--- INPUT FOR THIS TASK ---
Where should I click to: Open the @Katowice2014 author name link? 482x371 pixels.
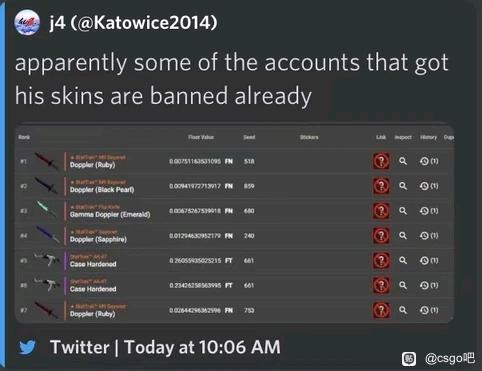[133, 23]
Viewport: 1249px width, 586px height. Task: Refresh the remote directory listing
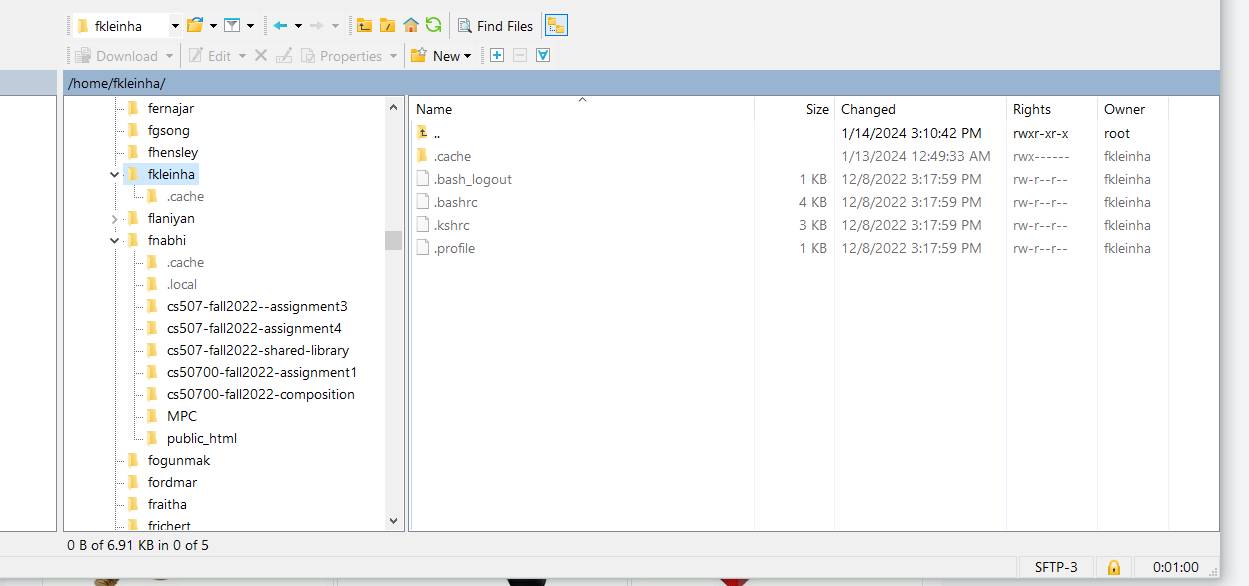(x=433, y=25)
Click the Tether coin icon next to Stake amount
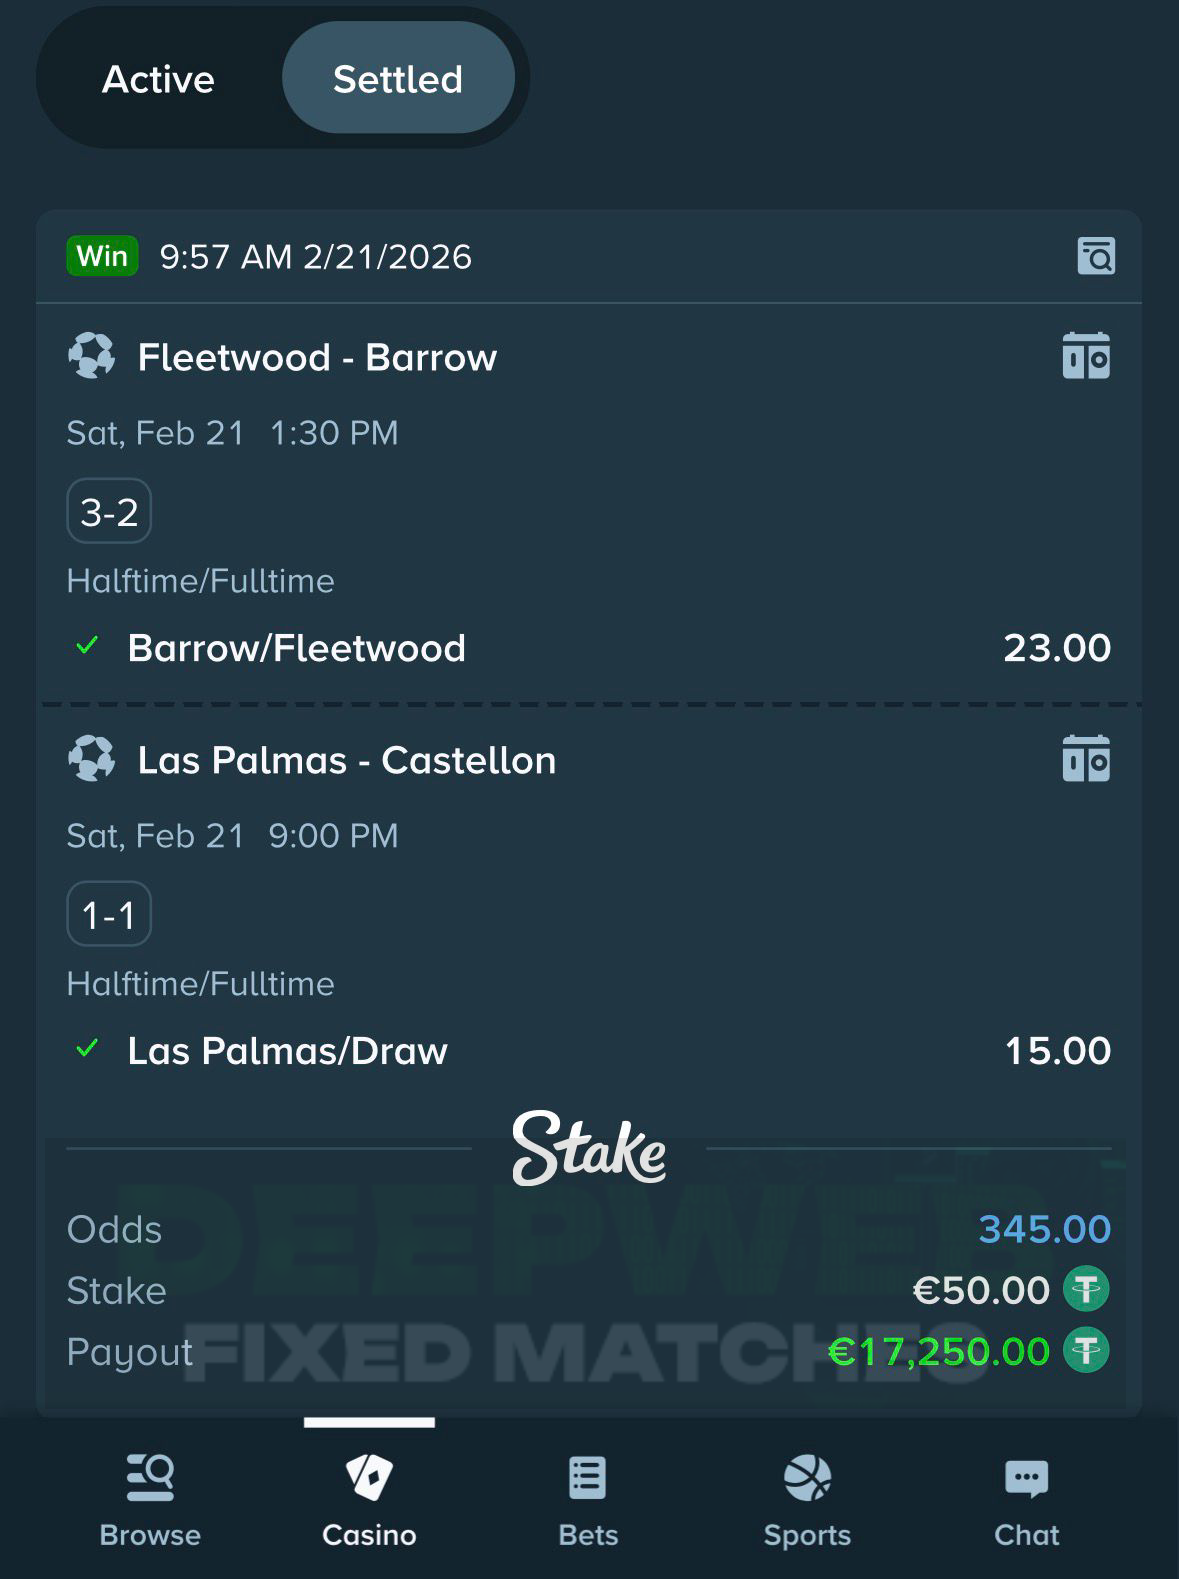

--- WHAT YOU HAVE TO DO ---
Convert the rows above into a JSON list of strings, one string per line, skipping blank lines and leaving out the pictures.

--- FINISHED TASK ---
[
  "Where should I click to: Open the @Katowice2014 author name link? 482x371 pixels.",
  "[133, 23]",
  "Viewport: 1249px width, 586px height. Task: Refresh the remote directory listing",
  "(x=433, y=25)",
  "Click the Tether coin icon next to Stake amount"
]